Lorsque je revins avec les boissons souhaitées, sans oublier le Kummel et le Kirsch des
derniers arrivés, les convives avaient pris place autour de la table ovale.
« Nous n’attendons plus que les quatre français et l’américain », releva le Docteur
Watson. Avec malice, le petit homme à tête d’œuf cita le proverbe “mieux vaut arriver
en retard qu’en corbillard”.
Avec une parfaite synchronisation, deux couples déboulèrent à vingt heures vingt
précises au bar où je les attendais.
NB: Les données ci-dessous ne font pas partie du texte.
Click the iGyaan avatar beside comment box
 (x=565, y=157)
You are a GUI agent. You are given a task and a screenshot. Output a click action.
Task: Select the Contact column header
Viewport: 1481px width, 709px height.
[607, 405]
Un peu confus, ils commandèrent trois bouteilles de
Spoum Gwin Gwenn moelleux de l’année 2012, puis ils me demandèrent de les précéder
au petit salon afin de les annoncer.
Derrière la porte, la table discutait avec animation du docteur Freud que son confrère
viennois avait maintes fois rencontré. Lorsque j’annonçais les retardataires, « Mesdames
Marie Lester et Elma Béranger accompagnées de Messieurs Maxime Moreau et Arsène
Barbaluc », les convives se levèrent pour les applaudir. A mon avis, cet aimable accueil
fut provoqué tant par la vue des bouteilles offertes, que par la perspective d’entamer
enfin le dîner. Chacun ayant pris une place à table, je servais le vin pétillant. La
délicieuse Miss Marple me laissa même ingénument remplir son verre sans protester.
Lorsque chacun eut contemplé les bulles irisées qui tourbillonnaient dans le nectar jaune
pâle aux reflets verts, délicatement fruité et épicé, le petit homme se leva. « Mes chers
amis, foi de Poirot, le quart d’heure de courtoisie est à présent très largement dépassé.
Philip Marlowe ne viendra certainement plus ce soir. Je ne peux que déplorer la
décontraction toute américaine avec laquelle il nous fait faux bond une fois de plus.
Nous pouvons à présent entamer notre dîner mais auparavant, je vous propose de
porter un toast en l’honneur de nos créateurs respectifs ! ».
Avant d’apporter les noix de Saint-Jacques, je voulus ôter le treizième couvert mais les
convives m’en dissuadèrent, afin dirent-ils, « de faire honte à leur compagnon absent ».
Les présents firent ensuite gaiement honneur au repas.